Regarding risk,it’s the most galvanizing characteristic of all small business owners. It
requires that every decision be made through a prism of avoiding,or at the very least managing, risk.
For enterprise-level marketers, clearly understanding these two critical points of commonality and effectively communicating that understanding, persistently and consistently, to the market should always form the foundation of any scalable, sustainable marketing communications strategy.
Every communication—every “touch”—from big companies going after small companies should pass a small business litmus test: Does the voice of your communication implicitly or explicitly provide sound management advice, or save time or money. Is it designed to lower a small business owner’s state of risk?
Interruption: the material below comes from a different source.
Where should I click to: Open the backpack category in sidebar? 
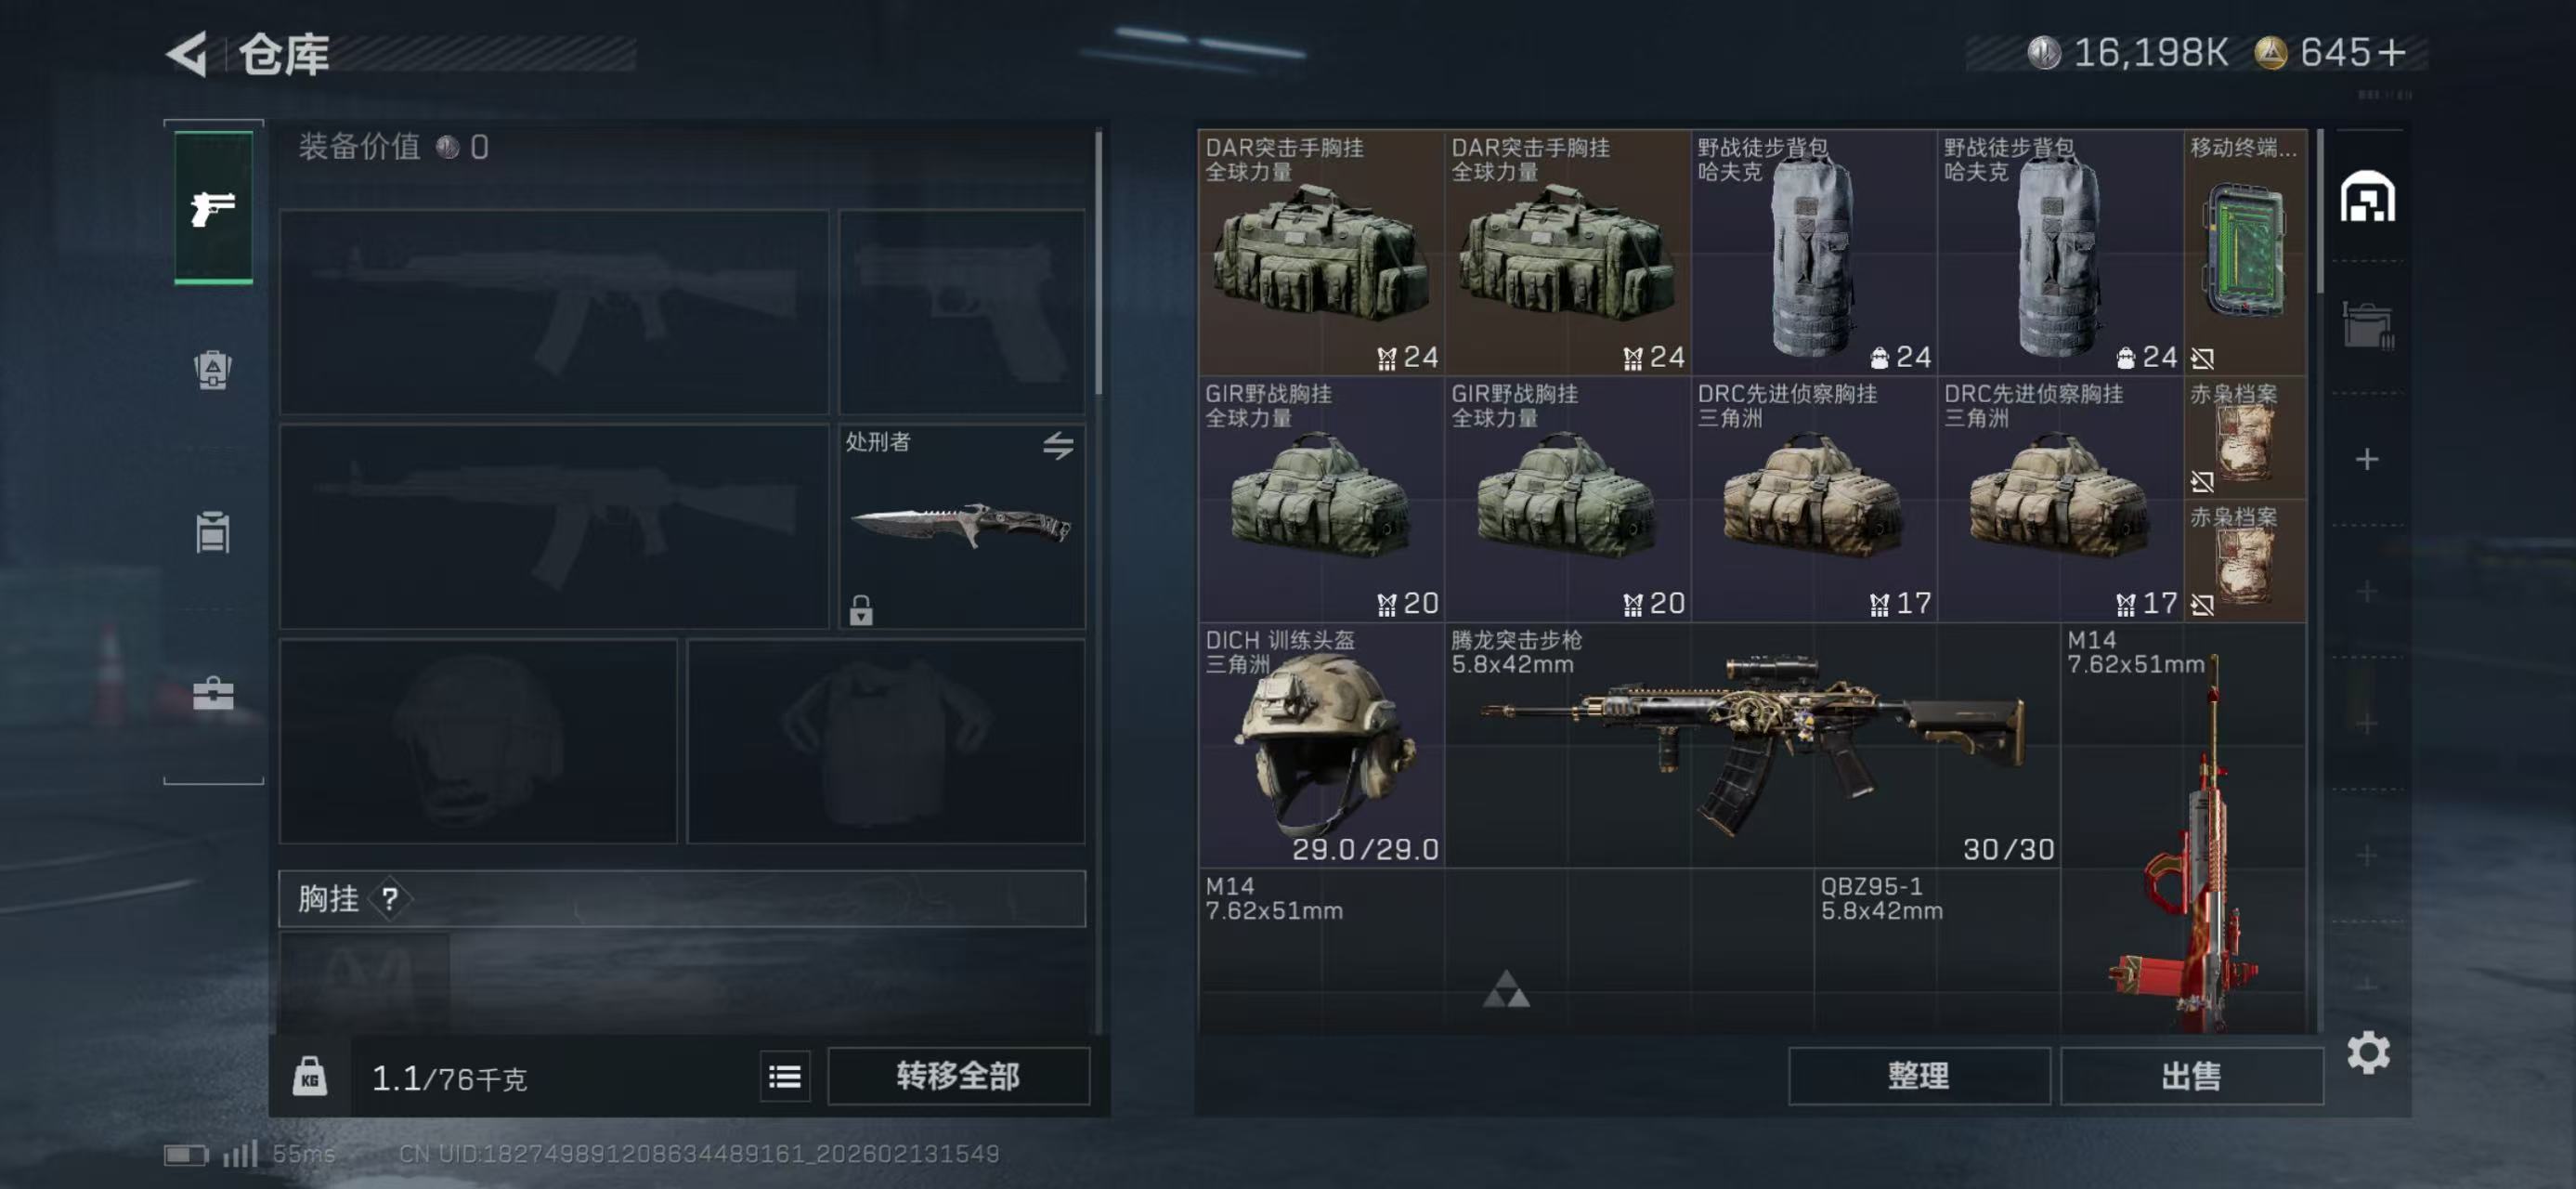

Does it
truly add value for the recipient?
Knowing what all small business owners share in common offers a powerful platform for selling into this market.But these owners have the most sensitive “spin detectors”of any segment you can serve.Customer communications that pass the small business litmus test will spark a relationship founded in trust; one that will keep your brand front-of-mind when it comes to buying your products and services.